今村はニコニコしながらテーブルの上にポスターを置いた。

「あ、後これ、よかったら皆さんで食べてください。おにぎりのセットです」

今村はそう言ってビニール袋からプラスチックの容器に入ったおにぎりのセットを出してポスターの横に置いた。

「休憩中お邪魔してすいませんでした。失礼しまーす」

今村は空のビニール袋と鞄を持って休憩室を出て行った。

河野はテーブルの上のポスターを広げた。

「オススメ本大賞間違いなし、か」

「絶対ありえないですね。本大賞ならわかりますが」

ポスターにあるオススメ本大賞とは、新刊を扱う書店員の投票で大賞が決まる文学賞で、今年で30回を迎える。ノミネートされただけでも重版が決まるほど、出版業界で強い影響力を持つ賞である。

「なあ、丸。本大賞ってなんだ」

「その年の最もクソだった本を決めるネット上のお祭りです。オススメ本大賞の逆ですね」

「なるほど」

河野はポスターを丸めてテーブルに置いた。

ぐるぐるとお腹が鳴る音がした。

「…言っておきますが、僕じゃないですよ」

「…別にいいだろ、お腹が鳴ったって」

河野と丸の視線はテーブルの上のおにぎりのセットに注がれる。輪ゴムで止められたプラスチック製の容器の中におにぎり三つとたくあんが入っている。スーパーのお惣菜コーナー等でよく見るおにぎりのセットだ。

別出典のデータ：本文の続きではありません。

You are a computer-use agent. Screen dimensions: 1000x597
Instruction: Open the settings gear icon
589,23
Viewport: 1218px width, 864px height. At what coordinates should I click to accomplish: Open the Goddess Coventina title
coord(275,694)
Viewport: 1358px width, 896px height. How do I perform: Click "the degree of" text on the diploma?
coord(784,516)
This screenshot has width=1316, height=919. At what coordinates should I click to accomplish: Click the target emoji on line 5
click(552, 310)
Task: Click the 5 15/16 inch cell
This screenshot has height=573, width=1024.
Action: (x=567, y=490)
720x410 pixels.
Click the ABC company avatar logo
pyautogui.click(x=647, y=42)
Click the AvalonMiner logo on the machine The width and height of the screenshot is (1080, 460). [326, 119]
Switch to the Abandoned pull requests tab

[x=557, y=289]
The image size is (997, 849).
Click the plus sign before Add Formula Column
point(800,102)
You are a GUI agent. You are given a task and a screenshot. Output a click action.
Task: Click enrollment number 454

「あの英心書店の人、何で差し入れがおにぎりだったんだ? 普通は差し入れするにしても、お菓子とかじゃないか?」

「さあ? 河野主任、食べたらどうです?」

「…まあ腐らすのも勿体無いしな」

河野はテーブルに座ると、ビニール袋からおにぎりのパックを取り出し、輪ゴムを取って中を開けた。おにぎりはごく普通のおにぎりだ。何の変哲もない、ただ単なる差し入れだ。河野はそう思って、おにぎりの一つを手にとり齧り付いた。


クチュという感触が舌に伝わった。


何か、間違えて紙類を口に入れてしまった時に感じる感覚だ。お米の粒の感触の中に混じって、味のない異物の舌触りが口の中に広がる。口に入れてはいけない、嚥下えんげしてはいけない何かが口の中にある。

河野は表情をこわばらせている。

「どうしました? 河野主任」

丸が怪訝な表情で河野に話しかける。

河野は喋ることができない。ゆっくりと口の中に手を入れると、嚥下えんげできない原因の異物を取り出してテーブルの上に出した。唾液と米粒だらけの異物の正体は折り曲げられた紙のようだ。肖像画が印刷されているのがかろうじてわかる。

「うわ、汚い」

丸は思わず顔をひそめる。

河野は唾液まみれの異物を手で広げた。

渋沢栄一の肖像画が印刷された長方形が姿を現した。

日本銀行券の1万円だ。

唾液で肖像画もホログラムもヨレヨレになっているが間違いなく1万円札だ。

「な、何じゃこりゃああああああああ!」

河野と丸は同時に叫んだ。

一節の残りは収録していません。